The main consequence of the revival of the controversy was the rise of nationalism in both countries. The Greek population felt that its history, national narrative and territory were threatened.  FYR Macedonia had just separated from the Yugoslav Federation and was attempting to build up its national identity while forming the foundations of its community. The isolation imposed by the most powerful country in the Balkan area resulted in a provocative attitude towards Greece. The building of a statue of Alexander the Great in the centre of Skopje, the use of the symbol of Vergina Sun, or the use of a map of  unified “Great Macedonia”, have all been interpreted by Greece as irredentist claims trying to recover alleged historical territory.
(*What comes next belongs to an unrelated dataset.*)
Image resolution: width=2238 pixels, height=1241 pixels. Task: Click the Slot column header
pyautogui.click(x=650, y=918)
The interpretation of history lies at the heart of the Macedonian controversy. Both sides have resorted to national myths and other symbolic elements to construct and maintain people’s sense of belonging to a united community with solid cultural background and social solidarity. Specific historical events have been highlighted exclusively whereas others have been tacitly buried. Simply mentioning an independent Macedonian state is still considered an insult by a large part of the Greek population and whoever supports it is seen as an anti-Greek, a danger and a betrayer of the country.

Brothers in crime
Macedonia 3September 2013: Almost 20 years after the revival of the controversy-  Radmila Šekerinska, vice president of the opposition Social Democratic Union of FYR Macedonia, managed to capture with simplicity and clarity the real core of the problem. She claimed that “the current Macedonian and Greek governments are brothers in crime in the way that they are taking the two countries as their hostages and trying to politically manipulate the issue rather than improving the bilateral relations.”
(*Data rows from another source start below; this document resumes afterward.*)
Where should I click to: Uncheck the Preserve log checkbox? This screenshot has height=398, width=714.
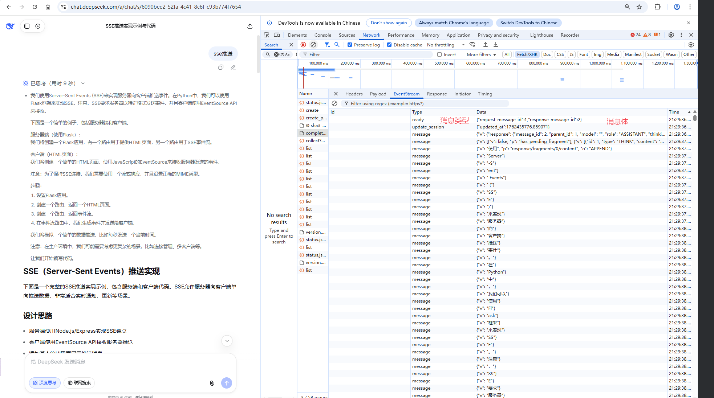pyautogui.click(x=350, y=45)
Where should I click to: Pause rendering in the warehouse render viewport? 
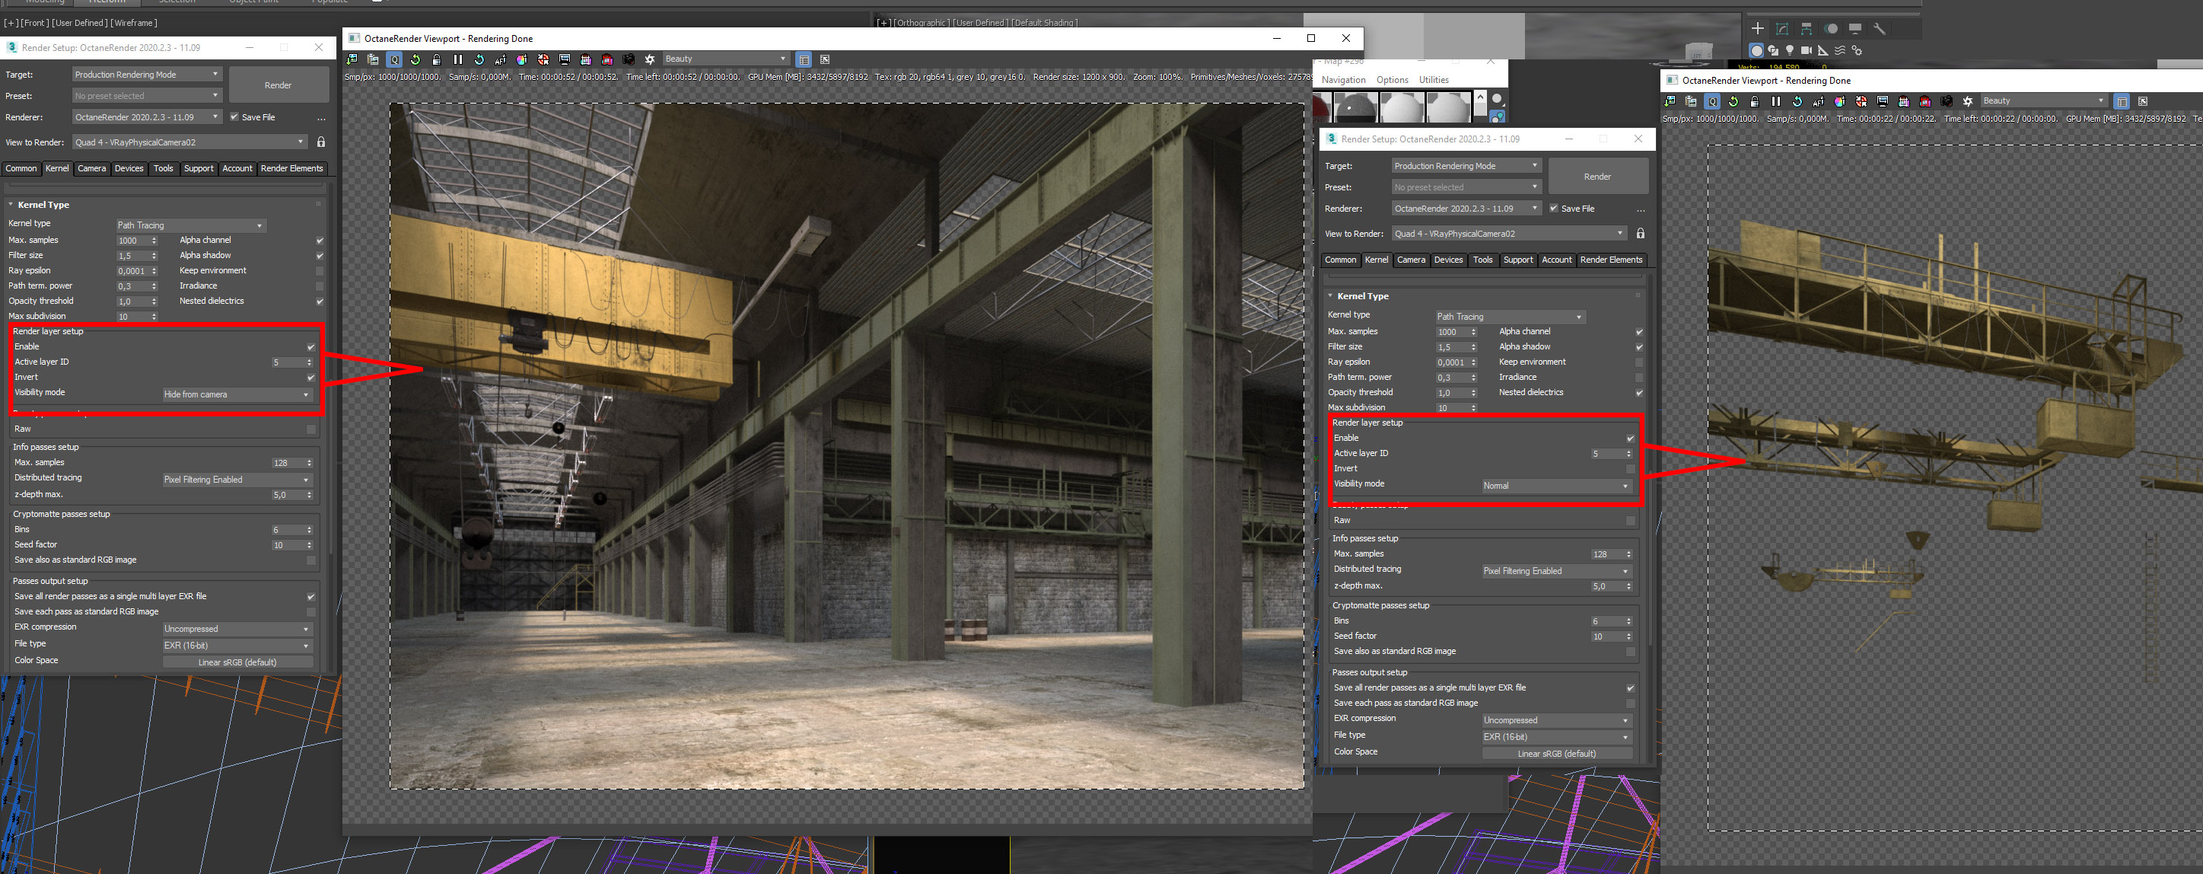(x=458, y=59)
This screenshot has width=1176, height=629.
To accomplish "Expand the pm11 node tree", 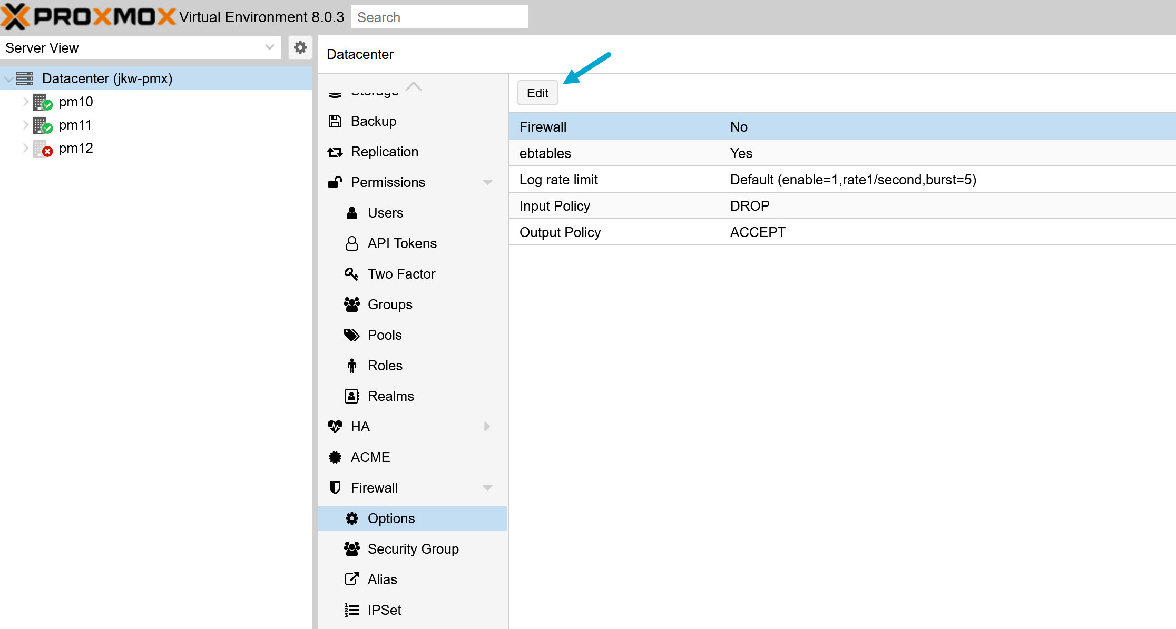I will point(25,125).
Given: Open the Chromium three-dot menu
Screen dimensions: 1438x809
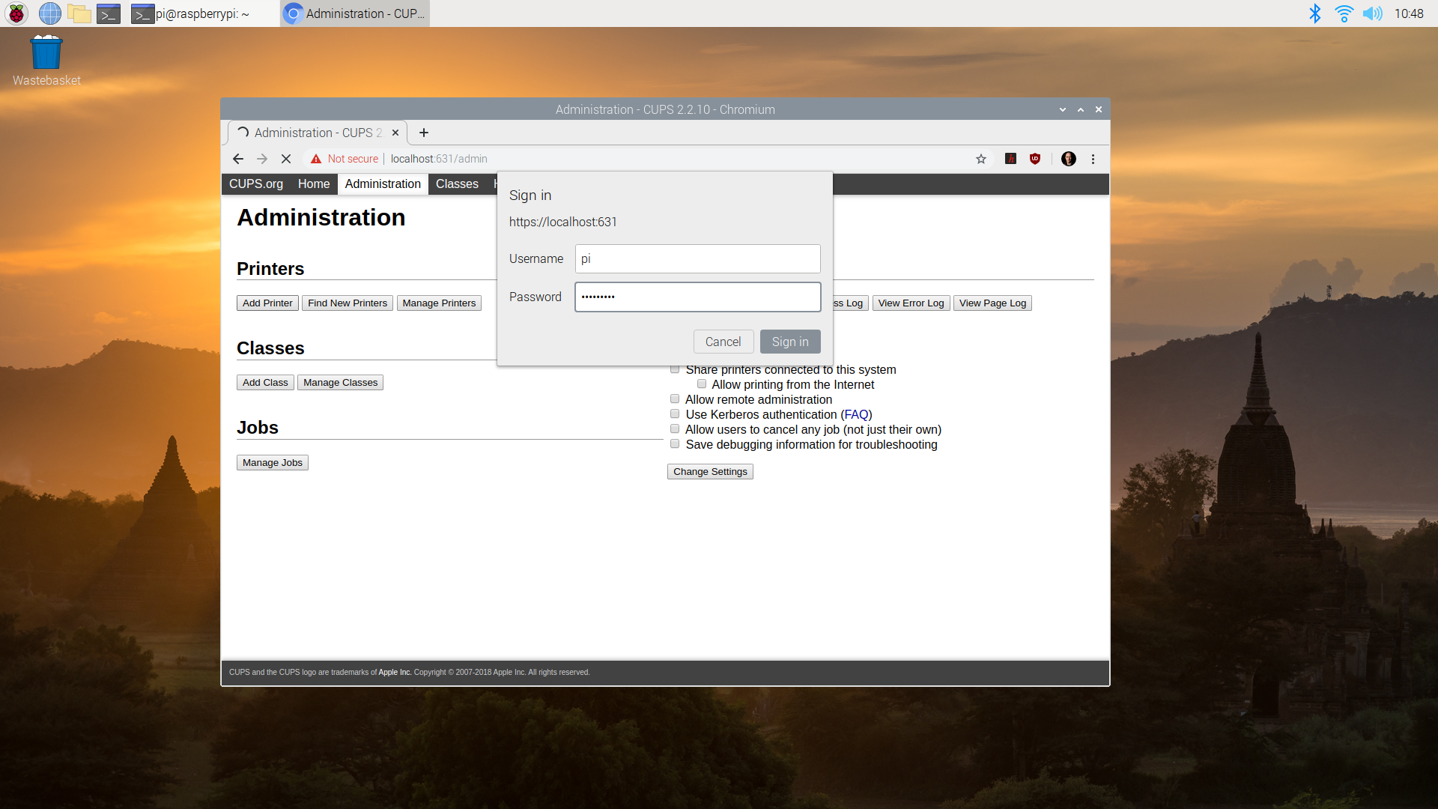Looking at the screenshot, I should click(1093, 159).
In the dawn of the day the ones who lose are the citizens of both nations, who are surrounded by breeding hatred guided by extreme national feelings. Taking this deep hate into consideration, it seems hard to imagine that I would speak to my classmate on a daily basis. In our ignorance we thought that we had nothing in common; that we were the most different ones among all 100 yet, at the end of the day we turned out to be the most similar all along. If two people can get over the ignorance and distrust, see the other side of the coin and move on regardless national barriers, so can everybody else.

With special thanks to Ivo Bosilkov.

By Dimitra Drakaki

Pictures: Robert Thomson (Sign along the road) Andres M. Arjona (Macedonia’s Polog); Aster-oid (Greece Independence Day); Nicolas Raymond (Macedonian Grunge Flag); Hannes E. (A view towards Greece and Albania)

2 thoughts on “Behind the Greek-Macedonian conflict

  1. Comparing the actions of the governments of FYROM and Greece and somehow attributing equal blame is nothing short of laughable, Greece has every right to be wary of the expansionism and provocation of FYROM, you only have to go back 15 years to know that Yugo-Balkan nations act on their warped senses of nationalism. FYROM is a threat to Greece and that wont change until FYROM rightfully changes its name so that it doesnt imply a threat to Greece’s cultural heritage and history and a territorial threat to Greece.

    The current loons running FYROM continue to provoke therefore Greece will continue to defend itself

    1. A country of almost 2 million people, with low ethnic cohesion, a bad ecnonomy and lack of any strong international allies on its side seems quite unlikely to become a threat for the state of Greece,

      Another interesting fact that can answer your comment about how the name implies threat to Greece is that the country existed under the name Socialist Republist of Macedonia while it was part of the Yugoslavian federation although Greek governments or Greek people didn’t show any interest back then in the use of the term Macedonia.